Students denied eligibility for an indefinite period can regain it after successfully completing a rehabilitation program; passing two unannounced drug tests from such a program, or if a conviction is reversed, set aside, or removed from the student's record so that fewer than two convictions for sale or three convictions for possession remain on the record. In such cases, the nature and dates of the remaining convictions will determine when the student regains eligibility.
Standards for a Qualified Drug Rehabilitation Program
A qualified drug rehabilitation program must include at least two unannounced drug test and must satisfy at least one of the following requirements:
- Be qualified to receive funds directly or indirectly from a federal, state or local government program.

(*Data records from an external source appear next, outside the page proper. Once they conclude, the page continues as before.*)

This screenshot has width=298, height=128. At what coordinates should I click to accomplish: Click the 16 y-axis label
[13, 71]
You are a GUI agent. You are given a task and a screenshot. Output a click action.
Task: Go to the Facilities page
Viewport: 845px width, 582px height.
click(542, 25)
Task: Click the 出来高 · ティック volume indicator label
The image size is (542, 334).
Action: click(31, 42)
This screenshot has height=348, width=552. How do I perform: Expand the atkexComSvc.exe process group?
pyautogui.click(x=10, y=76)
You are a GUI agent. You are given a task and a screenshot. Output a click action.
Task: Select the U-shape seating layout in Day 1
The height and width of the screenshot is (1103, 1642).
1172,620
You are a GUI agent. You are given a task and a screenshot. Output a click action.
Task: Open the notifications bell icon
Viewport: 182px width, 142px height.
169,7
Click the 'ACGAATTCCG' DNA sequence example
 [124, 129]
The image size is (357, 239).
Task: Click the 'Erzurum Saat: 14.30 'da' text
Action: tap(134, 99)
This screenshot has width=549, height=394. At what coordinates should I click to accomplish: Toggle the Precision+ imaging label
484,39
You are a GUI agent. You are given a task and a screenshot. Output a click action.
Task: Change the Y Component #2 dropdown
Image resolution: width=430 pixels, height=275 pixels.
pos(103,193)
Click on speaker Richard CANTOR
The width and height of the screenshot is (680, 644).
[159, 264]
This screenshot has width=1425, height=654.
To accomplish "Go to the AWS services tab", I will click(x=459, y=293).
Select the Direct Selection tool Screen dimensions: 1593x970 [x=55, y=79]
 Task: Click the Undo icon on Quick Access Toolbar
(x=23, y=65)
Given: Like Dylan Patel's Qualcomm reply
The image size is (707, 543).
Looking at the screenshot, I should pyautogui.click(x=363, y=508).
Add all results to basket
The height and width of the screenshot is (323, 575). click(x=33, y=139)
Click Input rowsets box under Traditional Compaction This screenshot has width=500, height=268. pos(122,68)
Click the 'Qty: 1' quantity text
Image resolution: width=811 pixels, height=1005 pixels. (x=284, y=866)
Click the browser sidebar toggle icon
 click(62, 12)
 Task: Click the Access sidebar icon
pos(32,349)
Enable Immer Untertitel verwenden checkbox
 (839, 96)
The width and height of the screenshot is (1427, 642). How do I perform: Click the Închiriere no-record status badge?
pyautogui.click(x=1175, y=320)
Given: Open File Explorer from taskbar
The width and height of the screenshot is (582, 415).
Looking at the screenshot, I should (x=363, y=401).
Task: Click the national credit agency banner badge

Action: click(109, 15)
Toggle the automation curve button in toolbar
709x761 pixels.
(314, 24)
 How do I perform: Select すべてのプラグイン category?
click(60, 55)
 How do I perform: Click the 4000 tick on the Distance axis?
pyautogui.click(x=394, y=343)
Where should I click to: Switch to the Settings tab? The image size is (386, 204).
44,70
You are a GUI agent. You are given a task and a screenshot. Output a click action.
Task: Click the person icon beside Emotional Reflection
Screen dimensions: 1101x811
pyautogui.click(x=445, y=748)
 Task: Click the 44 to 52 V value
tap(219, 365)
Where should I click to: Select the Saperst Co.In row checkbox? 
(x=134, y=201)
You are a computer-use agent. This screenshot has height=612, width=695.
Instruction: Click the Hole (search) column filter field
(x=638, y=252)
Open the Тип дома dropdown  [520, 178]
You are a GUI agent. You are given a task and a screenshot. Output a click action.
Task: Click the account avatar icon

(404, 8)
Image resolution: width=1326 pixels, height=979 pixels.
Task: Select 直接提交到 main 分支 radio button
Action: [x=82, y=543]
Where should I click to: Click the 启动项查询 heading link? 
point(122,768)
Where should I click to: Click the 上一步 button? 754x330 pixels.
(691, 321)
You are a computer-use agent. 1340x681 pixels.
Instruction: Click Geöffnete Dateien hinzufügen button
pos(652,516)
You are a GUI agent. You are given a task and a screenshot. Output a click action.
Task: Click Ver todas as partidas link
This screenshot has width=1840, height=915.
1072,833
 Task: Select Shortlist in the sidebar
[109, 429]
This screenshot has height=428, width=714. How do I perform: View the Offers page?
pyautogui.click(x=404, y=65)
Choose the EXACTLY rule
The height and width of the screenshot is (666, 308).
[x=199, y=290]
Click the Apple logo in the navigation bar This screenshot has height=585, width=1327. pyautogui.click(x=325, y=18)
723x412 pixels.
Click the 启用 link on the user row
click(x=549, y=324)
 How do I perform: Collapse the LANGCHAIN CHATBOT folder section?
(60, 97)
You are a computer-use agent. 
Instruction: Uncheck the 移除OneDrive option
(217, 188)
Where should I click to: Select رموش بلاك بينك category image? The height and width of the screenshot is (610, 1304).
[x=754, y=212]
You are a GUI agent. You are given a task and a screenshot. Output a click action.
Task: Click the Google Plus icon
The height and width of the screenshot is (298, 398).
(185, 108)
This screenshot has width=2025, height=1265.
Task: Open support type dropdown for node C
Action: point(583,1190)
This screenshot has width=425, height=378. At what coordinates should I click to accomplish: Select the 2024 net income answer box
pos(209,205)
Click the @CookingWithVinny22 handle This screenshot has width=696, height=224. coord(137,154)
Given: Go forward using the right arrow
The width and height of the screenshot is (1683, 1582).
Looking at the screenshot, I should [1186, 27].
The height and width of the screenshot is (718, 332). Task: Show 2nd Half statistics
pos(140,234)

- Be qualified to receive payment directly or indirectly from a federally or state-licensed insurance company.
- Be administered or recognized by federal, state, or local government agency or court.
- Be administered or recognized by a federally or state-licensed hospital, health clinic, or medical doctor.
***Please note: The Anti-Drug Abuse Act of 1988 includes provisions that authorize federal and state judges to deny certain federal benefits, including student aid, to persons convicted of drug trafficking or possession.